Bernie let out a pfff of air. “We were colleagues, sure. I considered him a friend.”

“Like I said, I was looking through his phone last night, going through his old pictures. I decided to scroll back through his old messages and I found a whole thread of him chatting with a contact he’d named Bern Baby Burn.” Celeste’s eyes were bugging out of her head.

“Sure. That’s probably me.

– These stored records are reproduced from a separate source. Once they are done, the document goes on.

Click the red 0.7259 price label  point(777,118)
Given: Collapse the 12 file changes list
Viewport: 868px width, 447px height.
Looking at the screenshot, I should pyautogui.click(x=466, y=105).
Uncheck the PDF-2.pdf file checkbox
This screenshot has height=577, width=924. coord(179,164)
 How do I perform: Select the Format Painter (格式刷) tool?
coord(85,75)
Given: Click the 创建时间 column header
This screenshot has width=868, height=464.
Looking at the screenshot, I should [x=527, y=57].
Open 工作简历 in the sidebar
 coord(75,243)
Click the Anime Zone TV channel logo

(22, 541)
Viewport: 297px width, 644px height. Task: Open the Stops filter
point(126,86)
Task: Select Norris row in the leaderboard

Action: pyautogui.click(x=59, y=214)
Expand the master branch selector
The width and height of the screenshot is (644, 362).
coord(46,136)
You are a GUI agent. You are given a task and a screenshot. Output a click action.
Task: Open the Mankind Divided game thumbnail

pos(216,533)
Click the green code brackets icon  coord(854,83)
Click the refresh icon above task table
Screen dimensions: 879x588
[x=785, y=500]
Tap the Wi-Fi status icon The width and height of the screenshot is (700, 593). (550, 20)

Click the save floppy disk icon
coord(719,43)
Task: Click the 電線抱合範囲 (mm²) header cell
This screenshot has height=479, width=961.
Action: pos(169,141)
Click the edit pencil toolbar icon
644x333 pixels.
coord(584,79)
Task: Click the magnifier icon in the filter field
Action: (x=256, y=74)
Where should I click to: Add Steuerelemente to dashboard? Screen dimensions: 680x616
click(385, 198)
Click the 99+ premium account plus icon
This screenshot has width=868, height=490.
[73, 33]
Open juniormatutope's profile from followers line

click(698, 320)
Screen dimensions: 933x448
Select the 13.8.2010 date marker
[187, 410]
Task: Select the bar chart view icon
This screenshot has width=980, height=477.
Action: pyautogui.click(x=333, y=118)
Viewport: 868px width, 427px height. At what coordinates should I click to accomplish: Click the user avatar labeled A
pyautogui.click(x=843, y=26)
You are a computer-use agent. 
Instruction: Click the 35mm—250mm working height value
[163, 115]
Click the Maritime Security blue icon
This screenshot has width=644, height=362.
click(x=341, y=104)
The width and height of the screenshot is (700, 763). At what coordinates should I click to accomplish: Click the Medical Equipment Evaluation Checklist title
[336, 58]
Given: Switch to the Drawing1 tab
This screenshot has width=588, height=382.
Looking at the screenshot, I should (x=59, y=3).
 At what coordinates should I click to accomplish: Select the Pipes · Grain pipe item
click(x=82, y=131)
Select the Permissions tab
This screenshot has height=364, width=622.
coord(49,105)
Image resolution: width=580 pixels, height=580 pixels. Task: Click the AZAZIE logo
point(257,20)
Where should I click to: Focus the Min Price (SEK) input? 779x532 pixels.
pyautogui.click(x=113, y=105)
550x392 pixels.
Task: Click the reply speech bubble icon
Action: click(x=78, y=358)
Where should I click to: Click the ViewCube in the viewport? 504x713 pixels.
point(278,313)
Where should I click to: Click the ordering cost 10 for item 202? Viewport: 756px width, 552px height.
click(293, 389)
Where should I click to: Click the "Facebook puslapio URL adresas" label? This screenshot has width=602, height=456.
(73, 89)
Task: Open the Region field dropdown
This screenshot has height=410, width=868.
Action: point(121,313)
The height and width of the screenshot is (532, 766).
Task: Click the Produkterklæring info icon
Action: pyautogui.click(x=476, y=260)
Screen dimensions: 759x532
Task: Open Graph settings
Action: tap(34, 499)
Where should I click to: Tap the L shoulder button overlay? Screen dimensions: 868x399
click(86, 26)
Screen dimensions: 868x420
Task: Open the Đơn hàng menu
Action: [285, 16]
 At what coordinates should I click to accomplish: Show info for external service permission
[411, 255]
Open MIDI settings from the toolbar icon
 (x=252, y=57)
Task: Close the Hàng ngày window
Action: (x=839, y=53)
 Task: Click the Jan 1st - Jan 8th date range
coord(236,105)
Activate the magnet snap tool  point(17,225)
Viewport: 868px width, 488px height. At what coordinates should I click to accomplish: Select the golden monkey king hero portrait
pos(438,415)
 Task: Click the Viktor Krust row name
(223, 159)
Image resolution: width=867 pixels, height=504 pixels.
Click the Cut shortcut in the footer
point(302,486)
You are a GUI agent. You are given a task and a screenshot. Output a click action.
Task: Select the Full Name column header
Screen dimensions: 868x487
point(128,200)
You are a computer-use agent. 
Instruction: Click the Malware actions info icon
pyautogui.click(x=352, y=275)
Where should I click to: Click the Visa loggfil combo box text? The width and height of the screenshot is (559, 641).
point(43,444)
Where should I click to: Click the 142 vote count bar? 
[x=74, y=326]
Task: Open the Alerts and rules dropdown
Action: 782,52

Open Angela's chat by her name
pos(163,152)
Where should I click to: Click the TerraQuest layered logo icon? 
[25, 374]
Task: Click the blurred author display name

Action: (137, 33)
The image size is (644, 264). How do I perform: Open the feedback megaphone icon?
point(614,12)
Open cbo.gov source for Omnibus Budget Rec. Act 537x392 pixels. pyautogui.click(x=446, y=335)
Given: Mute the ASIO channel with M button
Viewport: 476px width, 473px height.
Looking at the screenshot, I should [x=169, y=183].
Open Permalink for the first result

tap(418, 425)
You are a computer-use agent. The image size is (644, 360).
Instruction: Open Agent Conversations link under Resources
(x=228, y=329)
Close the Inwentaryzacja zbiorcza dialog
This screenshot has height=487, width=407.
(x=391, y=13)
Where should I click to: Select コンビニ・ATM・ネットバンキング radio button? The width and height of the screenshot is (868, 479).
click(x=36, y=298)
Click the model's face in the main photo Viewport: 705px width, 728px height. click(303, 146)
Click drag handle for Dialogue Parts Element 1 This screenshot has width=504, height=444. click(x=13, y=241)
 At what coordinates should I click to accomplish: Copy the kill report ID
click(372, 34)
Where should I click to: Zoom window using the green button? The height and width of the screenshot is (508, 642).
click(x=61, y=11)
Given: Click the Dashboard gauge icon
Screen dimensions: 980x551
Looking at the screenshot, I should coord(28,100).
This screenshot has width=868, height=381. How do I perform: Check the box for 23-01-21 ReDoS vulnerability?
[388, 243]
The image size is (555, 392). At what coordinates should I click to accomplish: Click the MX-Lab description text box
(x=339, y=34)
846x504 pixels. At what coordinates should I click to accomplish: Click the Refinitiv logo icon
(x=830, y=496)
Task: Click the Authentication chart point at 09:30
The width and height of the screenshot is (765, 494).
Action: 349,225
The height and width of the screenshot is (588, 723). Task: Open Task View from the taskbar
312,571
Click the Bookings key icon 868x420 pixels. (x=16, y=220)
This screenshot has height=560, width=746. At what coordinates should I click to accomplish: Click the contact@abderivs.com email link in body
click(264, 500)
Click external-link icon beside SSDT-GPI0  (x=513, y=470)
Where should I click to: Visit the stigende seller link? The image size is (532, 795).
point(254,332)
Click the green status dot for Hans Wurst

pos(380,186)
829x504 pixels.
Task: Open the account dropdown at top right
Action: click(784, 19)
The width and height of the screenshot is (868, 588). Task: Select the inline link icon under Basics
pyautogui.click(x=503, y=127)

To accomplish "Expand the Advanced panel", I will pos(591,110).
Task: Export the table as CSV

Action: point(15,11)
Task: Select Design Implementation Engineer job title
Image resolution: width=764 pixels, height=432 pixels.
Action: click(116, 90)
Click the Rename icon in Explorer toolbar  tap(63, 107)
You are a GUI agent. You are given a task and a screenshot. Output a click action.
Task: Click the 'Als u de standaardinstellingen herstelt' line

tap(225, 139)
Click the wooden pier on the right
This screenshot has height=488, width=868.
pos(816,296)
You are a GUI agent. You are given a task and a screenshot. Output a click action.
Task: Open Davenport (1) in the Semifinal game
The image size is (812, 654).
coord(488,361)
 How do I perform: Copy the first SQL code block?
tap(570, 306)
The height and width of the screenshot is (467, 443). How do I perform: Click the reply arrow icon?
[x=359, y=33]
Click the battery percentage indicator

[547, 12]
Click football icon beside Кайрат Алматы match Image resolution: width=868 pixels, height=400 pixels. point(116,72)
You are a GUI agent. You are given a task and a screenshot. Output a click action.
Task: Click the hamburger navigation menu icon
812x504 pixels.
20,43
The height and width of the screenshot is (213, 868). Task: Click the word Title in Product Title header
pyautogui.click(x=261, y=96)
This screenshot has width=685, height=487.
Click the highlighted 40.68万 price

You know how he liked to give everyone a silly nickname.

” Bernie herself had never gotten into the habit of saving people in her phone with cutesy descriptions or warnings; she didn’t need a record of her inner thoughts or grudges, nor would she ever want to show her hand if someone were to see her phone.

But if she were the type of person to use that stupid naming convention, she’d have Celeste saved under CELESTE—Hot Mess Express.

“I knew it. I just knew it.” Celeste sounded disgusted.

What is her problem? Bernie placed the perfectly skinned apple beside a squiggled mass of peel and fixed her gaze on Celeste’s back.

Celeste was rummaging around in the fridge again, but it was obvious to Bernie that she was only pretending to look for something.

Bernie realized she was still holding the paring knife, so she set it down deliberately beside the apple.

As a surgical resident, she’d been told that people found it unnerving to converse with her while she was holding a blade.

“Celeste? Is there something we need to talk about?”